▸ **What is required**
Reproduce word for word the stretch of the post about going vegetarian from "A few weeks" through "and live longer.".

▸ **Document excerpt**
○ ○ ○
#DailyWings: “It is better, I think, to grab at the stars than to sit flustered because you know you cannot reach them.”
— R.A. Salvatore, Sojourn
I used to be one of those people who said they’d never go on any sort of diet because of how much they love food. Well, the latter still applies to me: I love to eat. (Who doesn’t? In the end, no matter how terrible your day is, pepperoni pizza and cookies and other comfort food will always be there for you.)
But since coming to college, I’ve developed a bad habit of eating junk like processed edibles, unhealthy snacks and fatty meals because of the convenience. And, let’s face it, junk food tastes pretty good. I was lucky enough to avoid gaining the “freshman 15,” but having a fast metabolism doesn’t necessarily equate to top-notch health, nor does it last. Earlier, it hit me that I’m going to be 21 years old in a couple months — well into adulthood — and, unfortunately, can’t eat whatever the hell I want anymore.
A few weeks ago, I made the choice to go vegetarian as part of my resolution to be healthier. Also, quite a few of my friends are vegetarian for various reasons, and they love it. Plant-based diets tend to be lower in fat and higher in fiber, because the focus is on vegetables, fruits, grains, legumes and seeds rather than meat and fish. Evidence
suggests that people who follow a vegetarian diet tend to exercise more, weigh less and live longer.
○ ○ ○
▸ **Given information**
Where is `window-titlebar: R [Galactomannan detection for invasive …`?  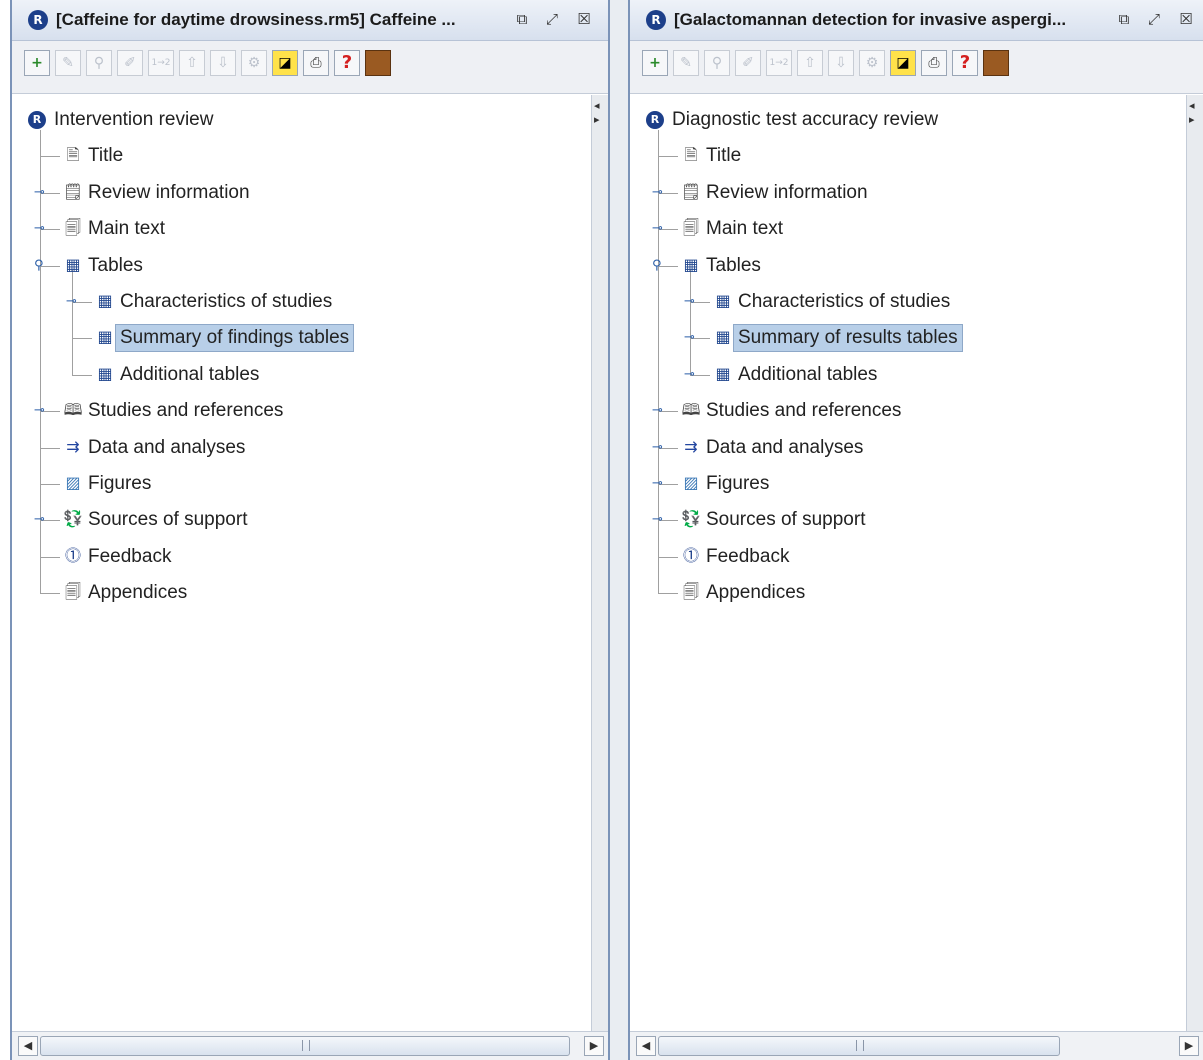 window-titlebar: R [Galactomannan detection for invasive … is located at coordinates (916, 20).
○ ○ ○
▸ **Response area**
A few weeks ago, I made the choice to go vegetarian as part of my resolution to be healthier. Also, quite a few of my friends are vegetarian for various reasons, and they love it. Plant-based diets tend to be lower in fat and higher in fiber, because the focus is on vegetables, fruits, grains, legumes and seeds rather than meat and fish. Evidence
suggests that people who follow a vegetarian diet tend to exercise more, weigh less and live longer.